16. A system for providing composite analytic visualization data, comprising:

a first container outputting a first analytic visualization that visualizes a first dataset, the first container displayed to a viewer device;

a second container outputting a second analytic visualization that visualizes a second dataset;

a data server plugin stored at one or more data servers, wherein the one or more data servers also collectively store one or more data sources, wherein the first dataset includes at least a first selection of data from at least a first subset of the one or more data sources, the first selection of data based at least partially on permissions associated with the viewer device, and wherein the second dataset includes at least a second selection of data from at least a second subset of the one or more data sources; and

one or more update servers communicatively coupled to the one or more data servers, wherein the first container is communicatively coupled to at least a first subset of the one or more update servers and the second container is communicatively coupled to at least a second subset of the one or more update servers, the one or more update servers including an update server memory and an update server processor, wherein execution of instructions stored in the update server memory by the update server processor: identifies at least a first data type that characterizes at least a subset of the first dataset, transmits a container query to a server associated with the second container, the container query identifying at least the first data type, receives a container dataset from the server associated with the second container, the container dataset being at least a subset of the second dataset that matches the first data type, generating a composite dataset based at least partially on at least a subset of the first dataset and at least a subset of the container dataset, generating a visualization update based on the composite dataset; transmitting the visualization update to the first container, thereby allowing the first container to output a composite analytic visualization generated based on the composite dataset.

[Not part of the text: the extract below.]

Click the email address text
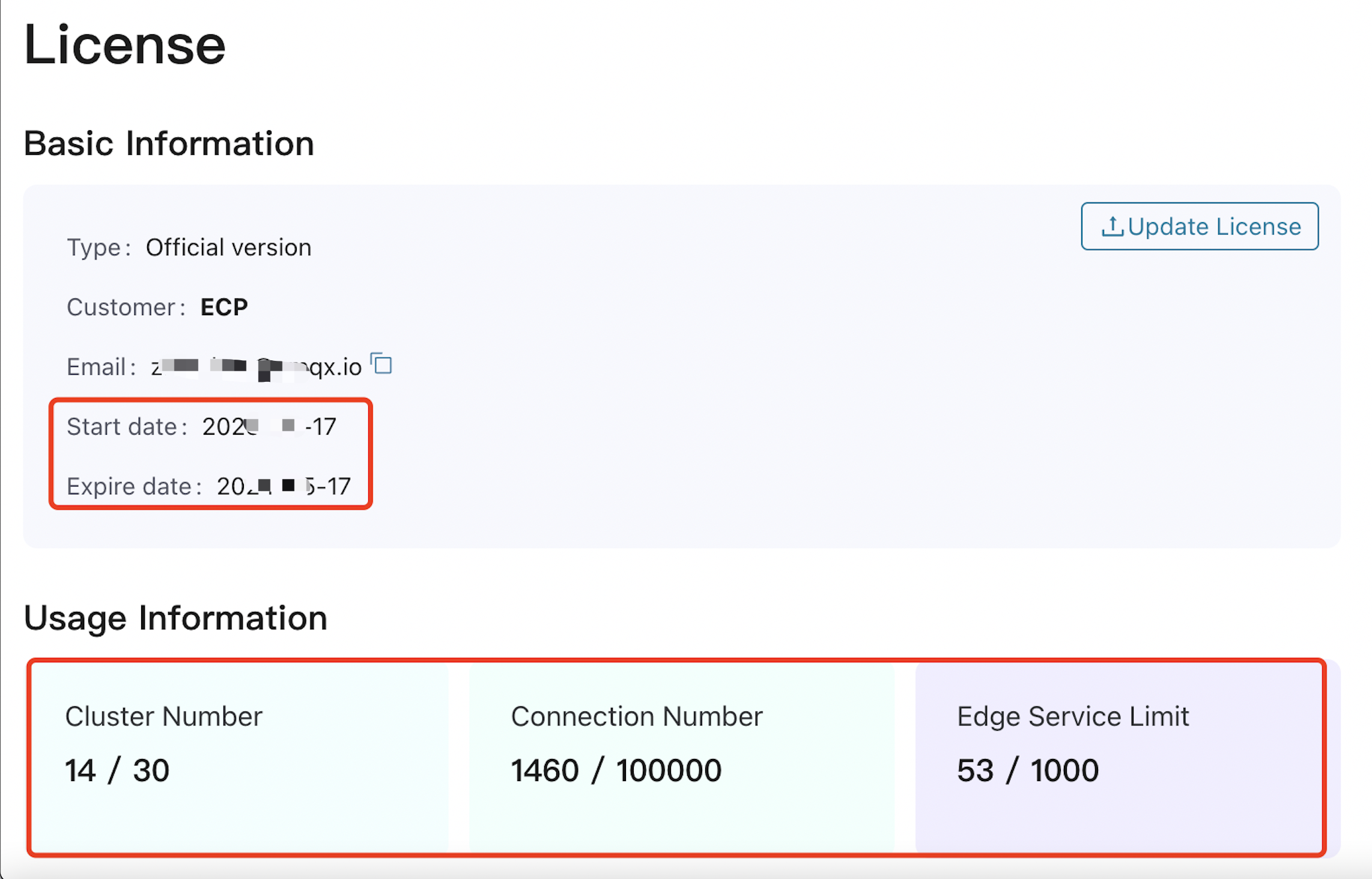1372x879 pixels. pyautogui.click(x=256, y=367)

17. The system of claim 16, wherein the server associated with the second container is a second container server hosting the second container.

18. The system of claim 16, wherein the server associated with the second container is an update server of the one or more update servers.

19. The system of claim 16, wherein the server associated with the second container is a data server of the one or more data servers.

20. A non-transitory computer-readable storage medium, having embodied thereon a program executable by a processor to perform a method for providing composite analytic visualization data, the method comprising:

identifying at least a first data type that characterizes at least a subset of a first dataset that is visualized in a first analytic visualization output to a viewer device by a first container, the first dataset including data stored at one or more data servers that was selected by the one or more data servers according to data processing instructions sent to the one or more data servers by one or more update servers communicatively coupled to the first container, the data processing instructions based at least partially on permissions associated with the viewer device;

transmitting a container query to a server associated with a second container displaying a second analytic visualization that visualizes a second dataset, the container query identifying at least the first data type;

receiving a container dataset from the server associated with the second container, the container dataset being at least a subset of the second dataset that matches the first data type;

generating a composite dataset based at least partially on at least a subset of the first dataset and at least a subset of the container dataset;

generating a composite analytic visualization that visualizes the composite dataset;

outputting the composite analytic visualization at the first container; and

displaying the first container at the viewer device.